Problem: Every entry below is to be retyped exactly as it appears.

Entries shown:
# # # #
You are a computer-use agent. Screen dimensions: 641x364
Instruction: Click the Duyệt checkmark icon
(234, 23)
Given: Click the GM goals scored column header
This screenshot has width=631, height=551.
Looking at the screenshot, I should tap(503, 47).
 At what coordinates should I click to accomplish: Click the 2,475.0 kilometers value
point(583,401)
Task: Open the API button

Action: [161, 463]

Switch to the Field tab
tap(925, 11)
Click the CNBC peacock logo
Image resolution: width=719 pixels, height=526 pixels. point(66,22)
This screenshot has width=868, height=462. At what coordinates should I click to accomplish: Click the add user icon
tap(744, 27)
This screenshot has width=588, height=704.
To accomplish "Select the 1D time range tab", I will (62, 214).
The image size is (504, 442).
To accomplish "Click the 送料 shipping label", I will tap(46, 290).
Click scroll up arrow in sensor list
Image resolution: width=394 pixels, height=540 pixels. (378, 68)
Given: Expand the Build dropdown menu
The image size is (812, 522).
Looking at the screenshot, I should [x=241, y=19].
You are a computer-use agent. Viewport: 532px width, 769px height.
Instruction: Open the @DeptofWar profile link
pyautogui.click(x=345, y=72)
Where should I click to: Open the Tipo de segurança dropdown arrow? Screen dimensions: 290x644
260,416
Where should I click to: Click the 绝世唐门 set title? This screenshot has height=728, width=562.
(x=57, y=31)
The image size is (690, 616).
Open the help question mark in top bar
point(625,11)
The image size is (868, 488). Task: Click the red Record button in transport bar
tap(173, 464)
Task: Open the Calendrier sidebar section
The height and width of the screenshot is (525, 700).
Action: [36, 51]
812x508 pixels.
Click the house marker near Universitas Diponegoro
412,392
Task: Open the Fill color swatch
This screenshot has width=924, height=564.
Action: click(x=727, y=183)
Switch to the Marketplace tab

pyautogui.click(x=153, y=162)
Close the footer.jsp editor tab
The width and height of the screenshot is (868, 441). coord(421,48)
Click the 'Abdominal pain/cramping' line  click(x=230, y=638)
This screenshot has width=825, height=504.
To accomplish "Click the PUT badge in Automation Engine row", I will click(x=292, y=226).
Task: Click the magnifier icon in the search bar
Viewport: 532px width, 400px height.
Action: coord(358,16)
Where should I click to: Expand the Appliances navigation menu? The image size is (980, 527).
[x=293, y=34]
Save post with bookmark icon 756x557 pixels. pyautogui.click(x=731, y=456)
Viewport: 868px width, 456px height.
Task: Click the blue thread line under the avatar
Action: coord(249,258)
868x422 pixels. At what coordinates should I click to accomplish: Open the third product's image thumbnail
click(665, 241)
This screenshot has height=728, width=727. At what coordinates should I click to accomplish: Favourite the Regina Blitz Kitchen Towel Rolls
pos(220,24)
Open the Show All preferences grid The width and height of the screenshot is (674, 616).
# # # #
Solution to this task:
You are a computer-use agent. Screen dimensions: 641x364
Instruction: Click the Duyệt checkmark icon
(234, 23)
Given: Click the GM goals scored column header
This screenshot has width=631, height=551.
Looking at the screenshot, I should tap(503, 47).
 At what coordinates should I click to accomplish: Click the 2,475.0 kilometers value
point(583,401)
Task: Open the API button

Action: [161, 463]

Switch to the Field tab
tap(925, 11)
Click the CNBC peacock logo
Image resolution: width=719 pixels, height=526 pixels. point(66,22)
This screenshot has width=868, height=462. At what coordinates should I click to accomplish: Click the add user icon
tap(744, 27)
This screenshot has width=588, height=704.
To accomplish "Select the 1D time range tab", I will (62, 214).
The image size is (504, 442).
To accomplish "Click the 送料 shipping label", I will tap(46, 290).
Click scroll up arrow in sensor list
Image resolution: width=394 pixels, height=540 pixels. (378, 68)
Given: Expand the Build dropdown menu
The image size is (812, 522).
Looking at the screenshot, I should [x=241, y=19].
You are a computer-use agent. Viewport: 532px width, 769px height.
Instruction: Open the @DeptofWar profile link
pyautogui.click(x=345, y=72)
Where should I click to: Open the Tipo de segurança dropdown arrow? Screen dimensions: 290x644
260,416
Where should I click to: Click the 绝世唐门 set title? This screenshot has height=728, width=562.
(x=57, y=31)
The image size is (690, 616).
Open the help question mark in top bar
point(625,11)
The image size is (868, 488). Task: Click the red Record button in transport bar
tap(173, 464)
Task: Open the Calendrier sidebar section
The height and width of the screenshot is (525, 700).
Action: [36, 51]
812x508 pixels.
Click the house marker near Universitas Diponegoro
412,392
Task: Open the Fill color swatch
This screenshot has width=924, height=564.
Action: click(x=727, y=183)
Switch to the Marketplace tab

pyautogui.click(x=153, y=162)
Close the footer.jsp editor tab
The width and height of the screenshot is (868, 441). coord(421,48)
Click the 'Abdominal pain/cramping' line  click(x=230, y=638)
This screenshot has width=825, height=504.
To accomplish "Click the PUT badge in Automation Engine row", I will click(x=292, y=226).
Task: Click the magnifier icon in the search bar
Viewport: 532px width, 400px height.
Action: coord(358,16)
Where should I click to: Expand the Appliances navigation menu? The image size is (980, 527).
[x=293, y=34]
Save post with bookmark icon 756x557 pixels. pyautogui.click(x=731, y=456)
Viewport: 868px width, 456px height.
Task: Click the blue thread line under the avatar
Action: coord(249,258)
868x422 pixels. At what coordinates should I click to accomplish: Open the third product's image thumbnail
click(665, 241)
This screenshot has height=728, width=727. At what coordinates should I click to accomplish: Favourite the Regina Blitz Kitchen Towel Rolls
pos(220,24)
Open the Show All preferences grid The width and height of the screenshot is (674, 616).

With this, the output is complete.